* Begin Exercise input *

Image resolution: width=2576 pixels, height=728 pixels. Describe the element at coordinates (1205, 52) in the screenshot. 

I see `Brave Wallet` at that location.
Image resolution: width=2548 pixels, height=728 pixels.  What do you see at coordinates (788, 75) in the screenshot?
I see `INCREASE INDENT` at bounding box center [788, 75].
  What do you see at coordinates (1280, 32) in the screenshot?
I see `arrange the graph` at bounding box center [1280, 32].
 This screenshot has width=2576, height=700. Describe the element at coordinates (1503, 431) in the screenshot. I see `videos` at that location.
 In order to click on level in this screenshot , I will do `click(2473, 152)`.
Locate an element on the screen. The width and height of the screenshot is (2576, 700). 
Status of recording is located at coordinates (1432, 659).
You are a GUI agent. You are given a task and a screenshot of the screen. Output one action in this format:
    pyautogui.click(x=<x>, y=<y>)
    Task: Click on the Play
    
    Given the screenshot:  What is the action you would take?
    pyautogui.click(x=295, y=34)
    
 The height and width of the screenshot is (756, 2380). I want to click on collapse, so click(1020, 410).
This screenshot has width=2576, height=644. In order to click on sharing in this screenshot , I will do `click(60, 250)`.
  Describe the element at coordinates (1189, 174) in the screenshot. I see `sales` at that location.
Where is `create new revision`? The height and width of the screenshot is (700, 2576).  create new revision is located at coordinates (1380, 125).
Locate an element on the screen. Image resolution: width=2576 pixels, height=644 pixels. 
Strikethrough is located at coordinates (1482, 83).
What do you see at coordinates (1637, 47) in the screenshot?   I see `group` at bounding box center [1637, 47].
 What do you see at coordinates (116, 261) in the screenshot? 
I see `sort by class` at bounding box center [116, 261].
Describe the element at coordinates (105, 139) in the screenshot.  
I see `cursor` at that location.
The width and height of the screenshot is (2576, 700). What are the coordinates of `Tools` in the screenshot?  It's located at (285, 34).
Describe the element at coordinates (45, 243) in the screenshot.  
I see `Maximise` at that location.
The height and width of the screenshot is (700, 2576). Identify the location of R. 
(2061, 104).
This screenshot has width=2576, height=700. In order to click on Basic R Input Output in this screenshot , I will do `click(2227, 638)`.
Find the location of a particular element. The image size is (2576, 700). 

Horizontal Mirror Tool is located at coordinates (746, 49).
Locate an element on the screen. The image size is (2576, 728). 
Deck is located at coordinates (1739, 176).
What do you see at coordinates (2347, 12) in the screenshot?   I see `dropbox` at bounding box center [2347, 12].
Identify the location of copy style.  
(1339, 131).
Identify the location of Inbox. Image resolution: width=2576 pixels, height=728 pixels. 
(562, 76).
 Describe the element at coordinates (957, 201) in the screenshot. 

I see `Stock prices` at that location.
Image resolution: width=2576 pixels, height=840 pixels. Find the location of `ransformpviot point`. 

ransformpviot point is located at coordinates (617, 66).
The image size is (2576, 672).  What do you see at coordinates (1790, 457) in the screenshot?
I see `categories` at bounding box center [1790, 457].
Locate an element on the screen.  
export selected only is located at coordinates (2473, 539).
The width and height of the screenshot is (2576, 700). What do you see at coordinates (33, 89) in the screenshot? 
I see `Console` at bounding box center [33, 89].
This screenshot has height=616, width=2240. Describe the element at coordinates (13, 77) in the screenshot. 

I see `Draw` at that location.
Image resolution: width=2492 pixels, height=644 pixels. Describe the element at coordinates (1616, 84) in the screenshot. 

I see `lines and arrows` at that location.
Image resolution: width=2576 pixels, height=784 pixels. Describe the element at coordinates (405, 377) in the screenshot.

* End Exercise input *

# Given exercise:
Could you express the listing above as a JSON list of strings, with one string per line and blank lines omitted?

# Full answer:
[
  "Image resolution: width=2576 pixels, height=728 pixels. Describe the element at coordinates (1205, 52) in the screenshot. ",
  "I see `Brave Wallet` at that location.",
  "Image resolution: width=2548 pixels, height=728 pixels.  What do you see at coordinates (788, 75) in the screenshot?",
  "I see `INCREASE INDENT` at bounding box center [788, 75].",
  "  What do you see at coordinates (1280, 32) in the screenshot?",
  "I see `arrange the graph` at bounding box center [1280, 32].",
  " This screenshot has width=2576, height=700. Describe the element at coordinates (1503, 431) in the screenshot. I see `videos` at that location.",
  " In order to click on level in this screenshot , I will do `click(2473, 152)`.",
  "Locate an element on the screen. The width and height of the screenshot is (2576, 700). ",
  "Status of recording is located at coordinates (1432, 659).",
  "You are a GUI agent. You are given a task and a screenshot of the screen. Output one action in this format:",
  "    pyautogui.click(x=<x>, y=<y>)",
  "    Task: Click on the Play",
  "    Given the screenshot:  What is the action you would take?",
  "    pyautogui.click(x=295, y=34)",
  " The height and width of the screenshot is (756, 2380). I want to click on collapse, so click(1020, 410).",
  "This screenshot has width=2576, height=644. In order to click on sharing in this screenshot , I will do `click(60, 250)`.",
  "  Describe the element at coordinates (1189, 174) in the screenshot. I see `sales` at that location.",
  "Where is `create new revision`? The height and width of the screenshot is (700, 2576).  create new revision is located at coordinates (1380, 125).",
  "Locate an element on the screen. Image resolution: width=2576 pixels, height=644 pixels. ",
  "Strikethrough is located at coordinates (1482, 83).",
  "What do you see at coordinates (1637, 47) in the screenshot?   I see `group` at bounding box center [1637, 47].",
  " What do you see at coordinates (116, 261) in the screenshot? ",
  "I see `sort by class` at bounding box center [116, 261].",
  "Describe the element at coordinates (105, 139) in the screenshot.  ",
  "I see `cursor` at that location.",
  "The width and height of the screenshot is (2576, 700). What are the coordinates of `Tools` in the screenshot?  It's located at (285, 34).",
  "Describe the element at coordinates (45, 243) in the screenshot.  ",
  "I see `Maximise` at that location.",
  "The height and width of the screenshot is (700, 2576). Identify the location of R. ",
  "(2061, 104).",
  "This screenshot has width=2576, height=700. In order to click on Basic R Input Output in this screenshot , I will do `click(2227, 638)`.",
  "Find the location of a particular element. The image size is (2576, 700). ",
  "Horizontal Mirror Tool is located at coordinates (746, 49).",
  "Locate an element on the screen. The image size is (2576, 728). ",
  "Deck is located at coordinates (1739, 176).",
  "What do you see at coordinates (2347, 12) in the screenshot?   I see `dropbox` at bounding box center [2347, 12].",
  "Identify the location of copy style.  ",
  "(1339, 131).",
  "Identify the location of Inbox. Image resolution: width=2576 pixels, height=728 pixels. ",
  "(562, 76).",
  " Describe the element at coordinates (957, 201) in the screenshot. ",
  "I see `Stock prices` at that location.",
  "Image resolution: width=2576 pixels, height=840 pixels. Find the location of `ransformpviot point`. ",
  "ransformpviot point is located at coordinates (617, 66).",
  "The image size is (2576, 672).  What do you see at coordinates (1790, 457) in the screenshot?",
  "I see `categories` at bounding box center [1790, 457].",
  "Locate an element on the screen.  ",
  "export selected only is located at coordinates (2473, 539).",
  "The width and height of the screenshot is (2576, 700). What do you see at coordinates (33, 89) in the screenshot? ",
  "I see `Console` at bounding box center [33, 89].",
  "This screenshot has height=616, width=2240. Describe the element at coordinates (13, 77) in the screenshot. ",
  "I see `Draw` at that location.",
  "Image resolution: width=2492 pixels, height=644 pixels. Describe the element at coordinates (1616, 84) in the screenshot. ",
  "I see `lines and arrows` at that location.",
  "Image resolution: width=2576 pixels, height=784 pixels. Describe the element at coordinates (405, 377) in the screenshot."
]